-- begin --

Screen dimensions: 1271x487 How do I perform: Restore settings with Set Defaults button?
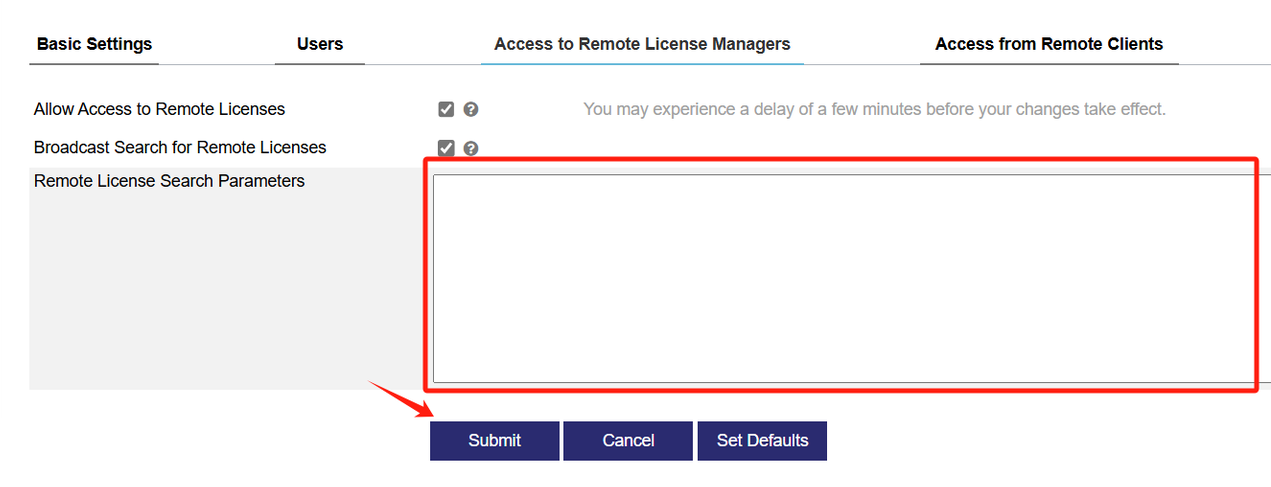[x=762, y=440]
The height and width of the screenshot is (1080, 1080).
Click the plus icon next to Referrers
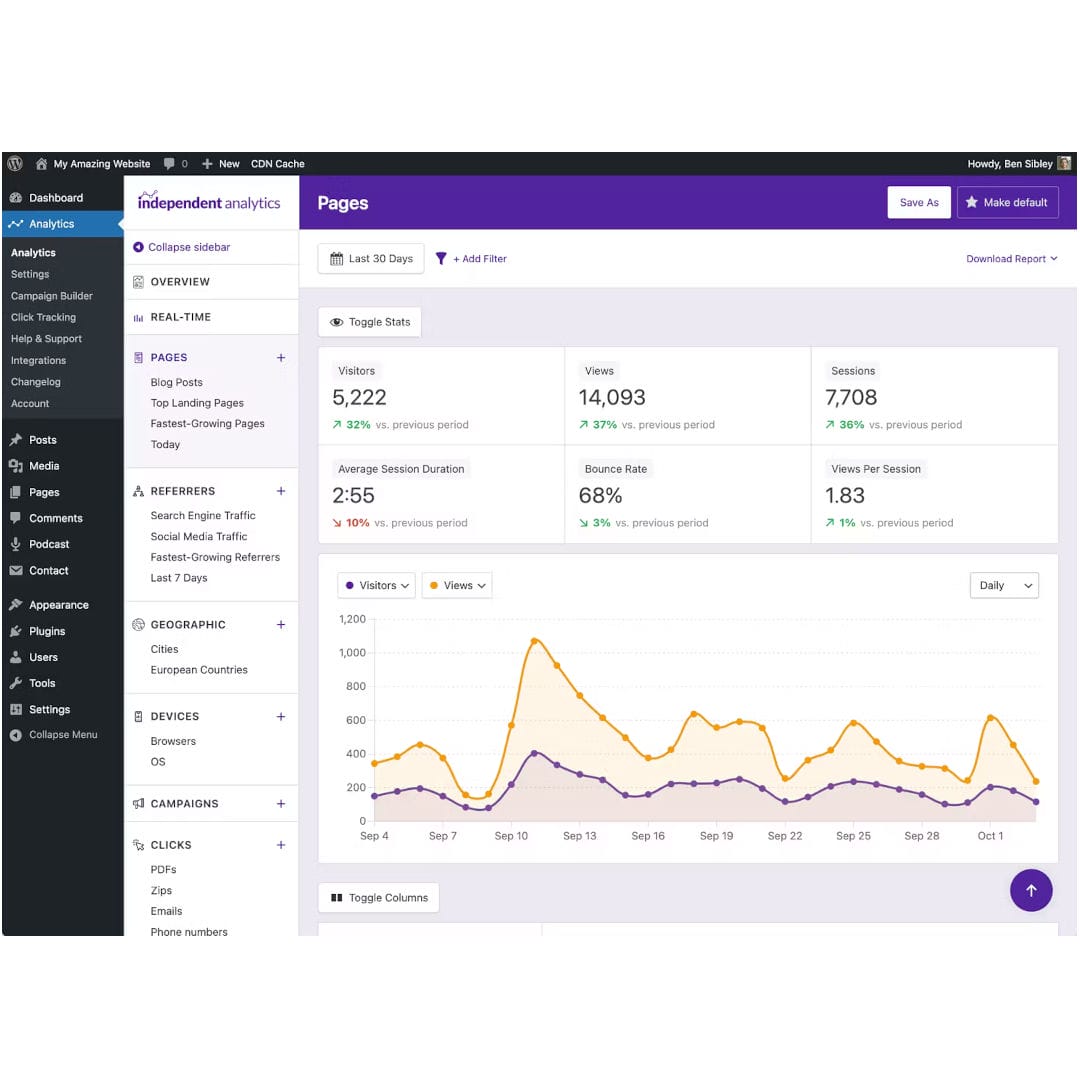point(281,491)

-- end --

_REQUIREMENTS:_
Can you rewrite the items above so that "button" becomes "control" and nothing else changes? Omit the pictures.

_THE COMPLETED TASK:_
Screen dimensions: 1271x487 How do I perform: Restore settings with Set Defaults control?
[x=762, y=440]
The height and width of the screenshot is (1080, 1080).
Click the plus icon next to Referrers
point(281,491)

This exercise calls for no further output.